Private equity push in 2012
Private equity firms will propel deal-making forward in 2012 as they race to put vast sums of ageing “dry powder” to work before investment periods expire, but could face strong headwinds, according to a latest report by Bain & Company, the world’s leading advisor to the private equity industry.
In business, dry powder refers to cash reserves kept on hand to cover future obligations or purchase assets, if conditions are favourable.
One major concern is whether the supply of debt will be able to keep pace with demand, even if deal-making picks up. The authors say though, that it’s likely that credit markets will remain accommodating as long as the hunt for yield in a low interest rate environment continues to draw investors in.
“The Middle East private equity market is currently in its infancy. At present, it consists mostly of growth capital, relatively small equity tickets invested in minority stakes of small- and mid-size companies and is largely opportunistic across sectors and geographies. Fund raising is still a major challenge as well as exits of existing assets,” Jochen Duelli, a director in the Dubai office responsible for the private equity/corporate M&A Practice Group, said.
“Due to the scarcity of attractive targets and the large amount of available dry powder of $5-$9 billion, competition among funds is huge. This issue is compounded by the mismatch of sellers and buyers price expectations. Many general partners [GPs] have not yet completed a full investment cycle and thus may struggle in the next few years. A few, more powerful GPs will remain.”
“Private equity firms [GPs] will feel pressure to unload assets in 2012,” said Hugh MacArthur, head of Bain & Company’s private equity consulting practice and lead author of the report.
“They have been slow to return capital to investors [LPs] since the downturn, and the exit overhang has grown to nearly $2 trillion globally.”
Adding to the pressure to do deals is the fact that a sizeable portion of the dry powder earmarked for buyouts — 48 per cent of the total — is held in funds raised during the big 2007 and 2008 vintage years.
“The clock is ticking loudly for these funds,” said MacArthur. Unless that capital is invested by the end of 2013, GPs may need to release LPs from their commitments and forego the management fees and potential carry it could generate, according to the report.
Burning off the ageing dry powder will likely result in too much capital chasing too few deals throughout 2012, as GPs that manage the older vintages compete with one another and with GPs of more recent vintage funds to close deals. Indeed, if buyout activity remains at the modest levels of 2010 and 2011, the dry powder from the 2007 and 2008 vintages alone could fuel the deal market for 1.8 years.

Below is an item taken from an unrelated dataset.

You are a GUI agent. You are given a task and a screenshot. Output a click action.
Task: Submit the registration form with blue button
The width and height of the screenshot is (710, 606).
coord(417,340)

That pressure will be even greater in Western Europe, where funds are sitting on an even larger proportion of dry powder nearing its “use by” date.
But do not look for exit activity to perk up in 2012, the Bain report said. Weakness persists across all exit channels, and many companies in PE fund portfolios are still not “ripe for sale,” held at valuations below what GPs need to earn carry.
Fast-growing emerging markets continue to attract both LPs and GPs, but most will be challenged to meet their high expectations. LPs are captivated by robust emerging market growth and continue to pour money into these regions, but to-date, the long-awaited potential has failed to materialise to the extent investors had hoped, according to the report.
Fund-raising is not poised for a recovery in 2012. The slower pace of exit activity is leaving liquidity-strapped LPs strained to meet capital calls for past commitments, and volatile equity markets are pressing them against their PE allocation ceilings. Meanwhile, an oversupply of funds seeking capital could force GPs to scale back lofty expectations or face being disappointed.